Für das Jahr 1808 sind schließlich 100 Braurechte in Neunkirchen überliefert, davon 15 sogenannte „reale“, die intensiv  genutzt wurden, und zwar überwiegend von Brauern und Gastwirten. Deren Wirkungsstätte lag  vor allem im Umfeld der Michaelskirche und des Alten Rathauses am Inneren Markt und der Gräfenberger Straße, aber auch am Äußeren Markt und der Forchheimer Straße, wie Wilhelm Held detailliert mit Haus- und Familiengeschichten beschrieb.

 Auch die Krösusse der Branche, die Brauereien Hubmann, Polster, Vasold und Mehl stellten 1859/60 ihr Bier noch in einem Kommunalbrauhaus her, wie die schon erwähnten Bierhistoriker Kohlmann und Ritter belegen.  Erst ab 1873 gingen die Großen eigene  Wege: Ab diesem Jahr braute Hubmann auf dem Gelände der späteren Raiffeisenbank am Inneren Markt und lagerte sein Bier in noch erhaltenen Kellern, die parallel zur Kirche und bis zur Katharinenkapelle verlaufen.

 Vasold, seit 1710 gegenüber beheimatet und ab 1920 familiär und wirtschaftlich mit der Brauerei Schmitt verbunden, ließ sich 1886 am Schellenberger Weg nieder.  Dort wirken die Nachfahren heute noch als letzter Mohikaner der Neunkirchener Brauereien.
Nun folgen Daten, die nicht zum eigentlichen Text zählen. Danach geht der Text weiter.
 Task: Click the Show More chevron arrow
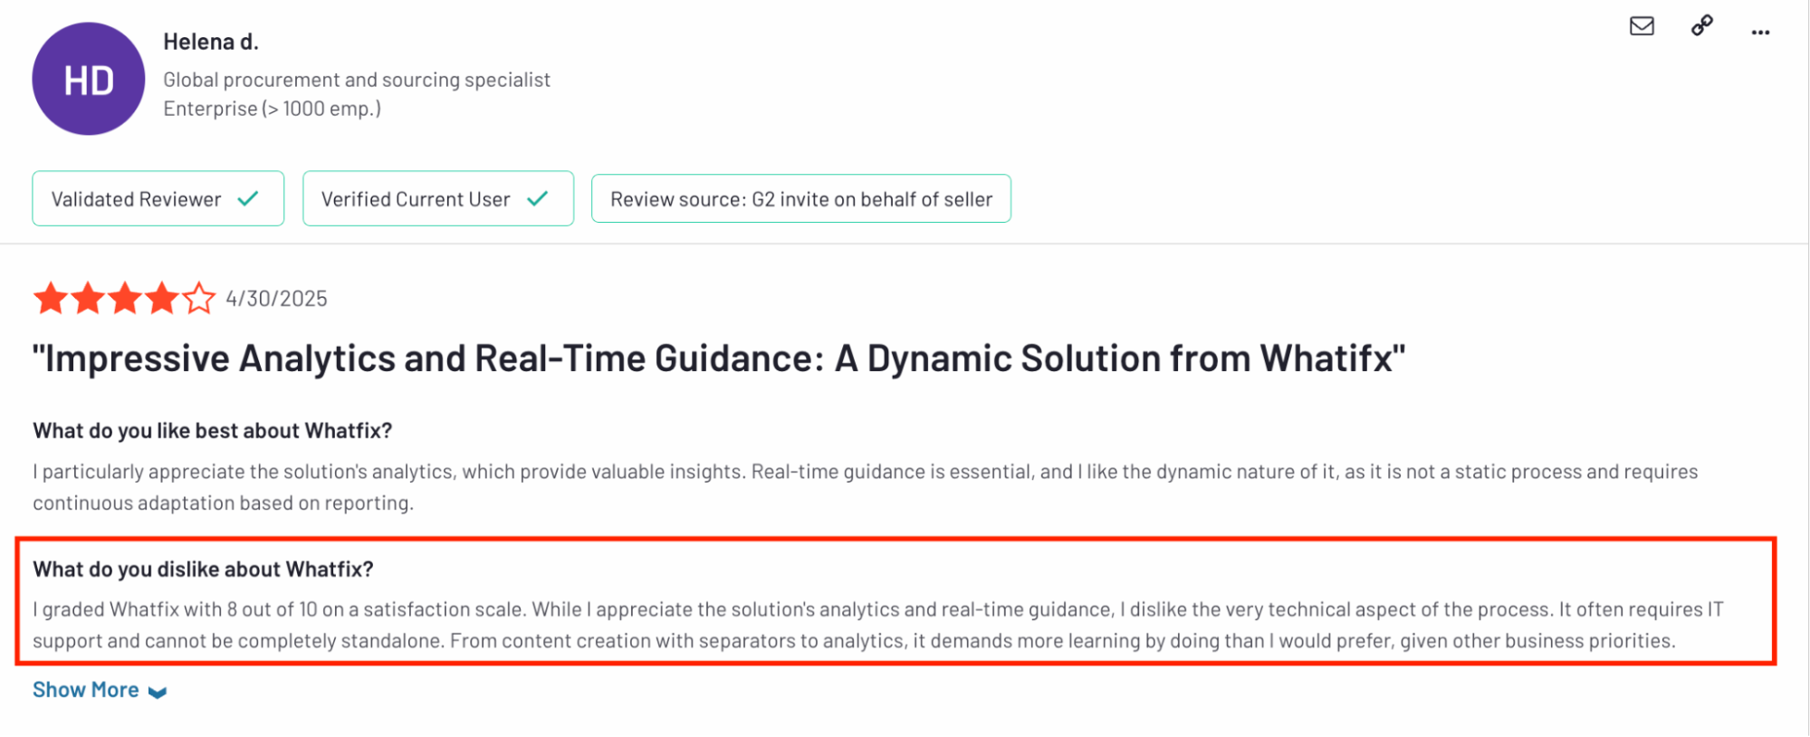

 Die älteste Brauerei, die Georg Polster KG., deren Vorläufer seit 1532 innerhalb der Stadtmauern ihre Bleibe hatte und die 1926 außerhalb des Forchheimer Tors ein Sudhaus errichtete, musste 2005 die Segel streichen.

 Bierkeller als Rüstungsbetrieb

 Die Polsters hatten schon über 300 Jahre zuvor Anteil an den Felsenkellern im Nachbardorf Kleinsendelbach, welches die Neunkirchener  Brauer laut einem Zinsbuch des Klosterverwalters ab etwa 1680 anlegten. Dort wurde im Winter eingebrautes Bier für den Sommer eingelagert.  Die Kapazität der Keller aus der späten Klosterzeit auf dem Gugel reichte dafür längst nicht aus.
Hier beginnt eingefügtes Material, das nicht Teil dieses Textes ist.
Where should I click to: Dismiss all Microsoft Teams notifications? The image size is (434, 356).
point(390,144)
 Die Keller in Kleinsendelbach führten zu einer von zwei unerfreulichen Nebenerscheinungen, die im Zusammenhang mit der Neunkirchener  Brauereigeschichte stehen: In den letzten beiden Kriegsjahren wurden zwei der Keller  zu einer Halle von zirka 100 Meter Länge und 30 Meter Breite vergrößert. Fremdarbeiter produzierten dort Bordfunkgeräte für Militärflugzeuge. Bei einer Ortsbegehung vor einigen Jahren teilte Altbürgermeister Alfred Schramm mit, dass nach dem Einmarsch der Amerikaner ein Toter, wahrscheinlich ein NS-Aufseher, entdeckt worden sei. Er steckte kopfüber in einem Schacht.